Tatsächlich werden hier unter großem Ermittlungsaufwand ausschließlich kleine Grower und Growerinnen kriminalisiert, das beweisen die Mengen der beschlagnahmten Hanfpflanzen und –produkte bei den Durchsuchungen . Auch bestellen professionelle Züchter mit Sicherheit keine Samen über das Internet. Der Vorwand, die ganze Aktion diene der Bekämpfung der organisierten Rauschgiftkriminalität , entpuppt sich bei genauem Hinsehen
als Farce, der eigentliche Beweggrund ist offensichtlich: die Szene soll aufgeschreckt werden,
anscheinend hat unsere Staatsmacht Angst davor, dass mafiöse Strukturen auf dem Schwarzmarkt aufgebrochen werden, indem sich immer mehr Menschen ihr Gras
zum Eigenbedarf zu Hause züchten.
„Schon bei Anhaltspunkten auf kleine Mengen werden die Ermittlungen greifen.

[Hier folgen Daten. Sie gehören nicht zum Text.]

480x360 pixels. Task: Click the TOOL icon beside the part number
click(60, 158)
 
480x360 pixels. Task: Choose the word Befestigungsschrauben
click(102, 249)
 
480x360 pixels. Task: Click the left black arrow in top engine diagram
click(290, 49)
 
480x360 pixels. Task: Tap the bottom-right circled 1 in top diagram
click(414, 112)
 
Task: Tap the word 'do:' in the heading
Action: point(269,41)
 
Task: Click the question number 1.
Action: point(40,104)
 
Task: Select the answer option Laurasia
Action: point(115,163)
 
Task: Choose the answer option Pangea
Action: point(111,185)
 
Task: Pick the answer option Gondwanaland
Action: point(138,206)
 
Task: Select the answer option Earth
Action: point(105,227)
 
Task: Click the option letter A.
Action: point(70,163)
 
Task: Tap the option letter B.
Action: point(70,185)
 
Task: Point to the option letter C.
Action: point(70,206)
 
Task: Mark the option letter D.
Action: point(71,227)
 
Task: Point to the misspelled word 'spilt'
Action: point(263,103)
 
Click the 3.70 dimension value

Drogendelikte jeglicher Art sind kein Kavaliersdelikt“ so der Direktor des Landeskriminalamtes Mecklenburg - Vorpommern Ingmar Weitemeier.

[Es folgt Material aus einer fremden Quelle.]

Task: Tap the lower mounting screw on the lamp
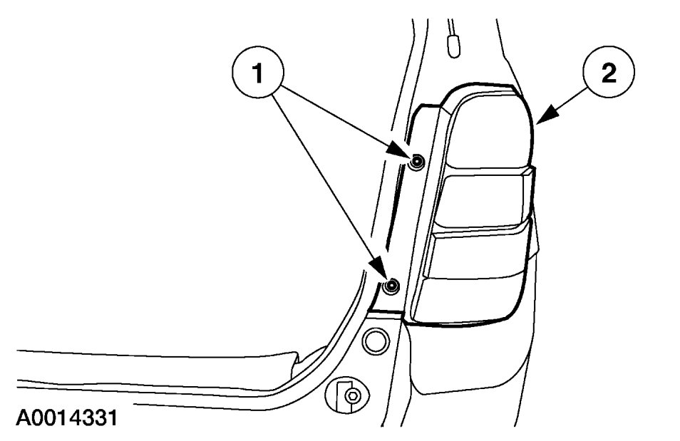[x=390, y=286]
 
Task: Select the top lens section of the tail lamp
[x=492, y=132]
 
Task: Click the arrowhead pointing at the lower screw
[x=379, y=274]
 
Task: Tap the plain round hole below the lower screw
[x=373, y=341]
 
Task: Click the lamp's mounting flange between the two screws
[x=413, y=221]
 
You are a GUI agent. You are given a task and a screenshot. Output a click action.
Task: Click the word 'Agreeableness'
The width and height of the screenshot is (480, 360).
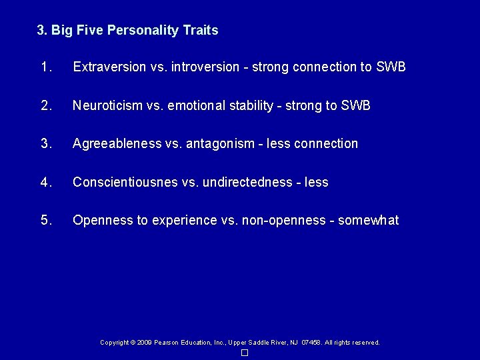click(x=117, y=144)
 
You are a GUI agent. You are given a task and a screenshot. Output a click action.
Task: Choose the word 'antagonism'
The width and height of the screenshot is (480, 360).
click(x=214, y=144)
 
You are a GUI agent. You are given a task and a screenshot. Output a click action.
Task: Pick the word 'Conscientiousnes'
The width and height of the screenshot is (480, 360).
click(x=125, y=182)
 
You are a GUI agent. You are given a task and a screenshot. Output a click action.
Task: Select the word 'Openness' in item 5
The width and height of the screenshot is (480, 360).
click(x=99, y=221)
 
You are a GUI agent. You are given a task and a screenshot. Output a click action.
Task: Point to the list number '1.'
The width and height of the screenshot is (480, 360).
click(x=46, y=67)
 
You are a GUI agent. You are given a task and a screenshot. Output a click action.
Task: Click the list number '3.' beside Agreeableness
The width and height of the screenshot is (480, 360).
click(x=46, y=144)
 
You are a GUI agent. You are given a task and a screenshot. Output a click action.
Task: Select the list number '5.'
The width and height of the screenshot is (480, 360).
click(x=46, y=221)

Zwar sieht das höchste deutsche Gericht die Sache ein bisschen anders, der Besitz kleinerer Mengen zum Eigenbedarf sollte nämlich genau das sein, ein „Kavaliersdelikt.“ Und nicht, wie Herr Weitenmeier meint, Anlass zur Strafverfolgung geben.
Dass das Karlsruher Urteil von vielen Bundesländern gar nicht oder nur unzureichend umgesetzt wird ist nicht erst seit der Veröffentlichung der Max-Planck Studie bekannt (Hanf Journal 04/2006), stört aber wohl keinen.

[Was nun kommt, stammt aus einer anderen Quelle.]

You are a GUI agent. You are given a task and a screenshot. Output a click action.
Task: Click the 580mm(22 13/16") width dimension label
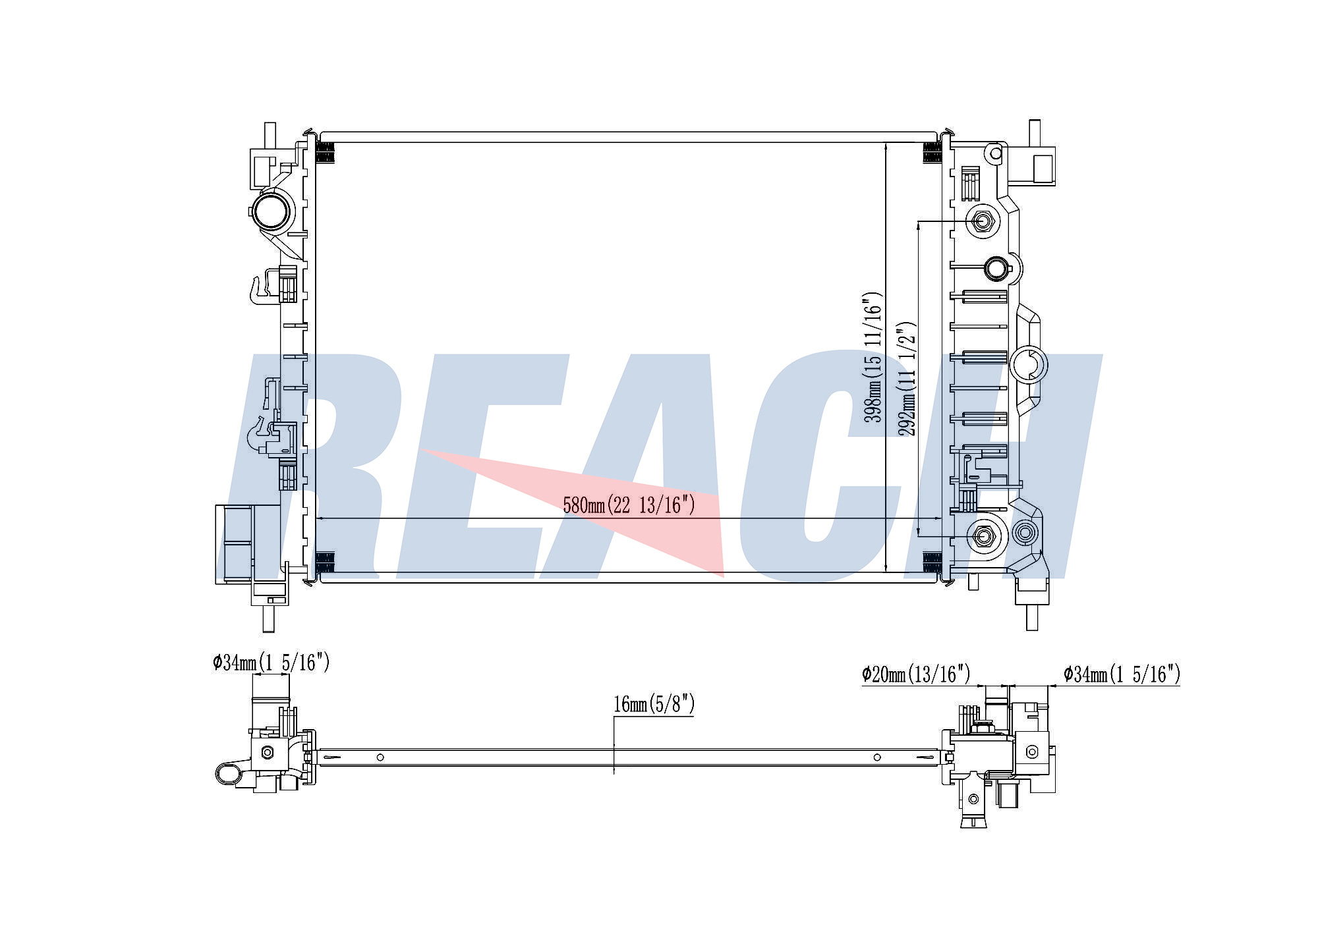pos(629,505)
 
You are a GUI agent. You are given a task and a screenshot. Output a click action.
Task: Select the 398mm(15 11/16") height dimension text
pos(873,357)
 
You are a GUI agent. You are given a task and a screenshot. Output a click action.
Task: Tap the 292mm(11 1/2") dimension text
pos(907,379)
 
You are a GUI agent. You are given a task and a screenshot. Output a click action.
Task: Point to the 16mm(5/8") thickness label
pos(654,704)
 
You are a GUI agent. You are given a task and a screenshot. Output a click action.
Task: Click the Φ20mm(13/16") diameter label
pos(916,674)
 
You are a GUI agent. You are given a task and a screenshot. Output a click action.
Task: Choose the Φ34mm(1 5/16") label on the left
pos(271,662)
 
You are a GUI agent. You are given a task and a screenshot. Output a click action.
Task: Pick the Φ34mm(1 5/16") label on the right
pos(1122,674)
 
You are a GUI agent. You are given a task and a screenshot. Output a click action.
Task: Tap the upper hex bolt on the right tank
pos(983,221)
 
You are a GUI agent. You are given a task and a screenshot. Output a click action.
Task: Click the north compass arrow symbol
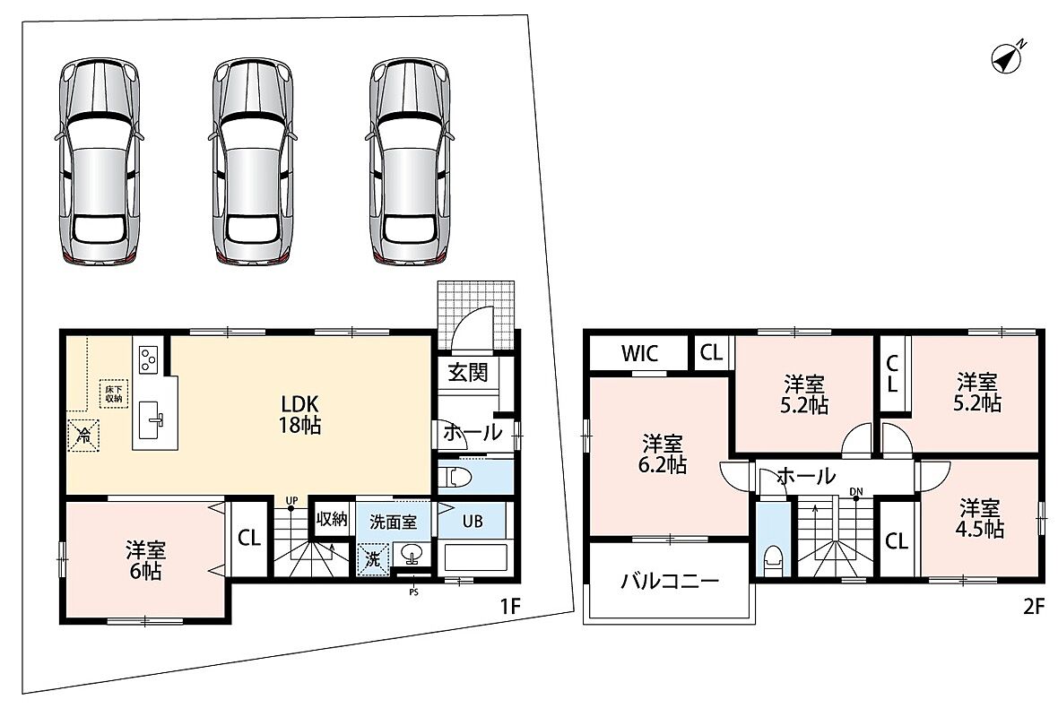click(x=1008, y=57)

Wohl auch deshalb hat unsere Staatsgewalt kein Problem damit, die Hatz auf die KonsumentInnen fortzusetzen und dies auch noch öffentlich anzukündigen.

Ist es nicht eigentlich unglaublich, dass ein Naturprodukt, das in vielen EU-Nachbarländern legal gehandelt werden darf und bei uns bis 1997 komplett legal war noch nicht einmal zehn Jahre später Anlass gibt, BürgerInnen auszuforschen, ihre Kontobewegungen zu verfolgen und ihre Post zu kontrollieren. Wo bitte schön sind die Opfer, die all das notwendig machen?

Ihr Ziel, die Kleinstgärtner zu verunsichern und in den einschlägigen Foren Paranoia zu verbreiten haben die Drogenermittler bereits erreicht, fragt sich nur, was sie sich weiterhin davon versprechen. Vielleicht blicken sie neidisch auf ihre niederländischen Kollegen und hoffen still, dass sich bei uns ähnliche Strukturen etablieren wie dort: in unserem westlichen Nachbarland wird der Schwarzmarkt großteils aus riesengroßen, professionellen Anlagen bedient. Da ein solches Tun dort in der Zwischenzeit schwerlich geheimgehalten werden kann verdient die Polizei kräftig mit, sei es am Verkauf beschlagnahmter Anlagen oder wenn wieder einmal nur die Hälfte der eingesackten Menge im Protokoll auftaucht. Auch die Betreiber haben sich damit arrangiert, schließlich lässt sich ja alles über Geldstrafen regeln.
Dieses Modell würde jedoch nur bedingt funktionieren falls die Zahl der SelbstversorgerInnen stetig steigt. Selbstverständlich wollen wir unseren Staatsangestellten hier nicht den Hang zur Bestechlichkeit unterstellen. Ein rational denkender Mensch hat jedoch ernsthafte Probleme damit, vernünftige Gründe für die derzeit stattfindende Jagd auf HanfkosumentInnen und kleinen SelbstversorgerInnen zu finden.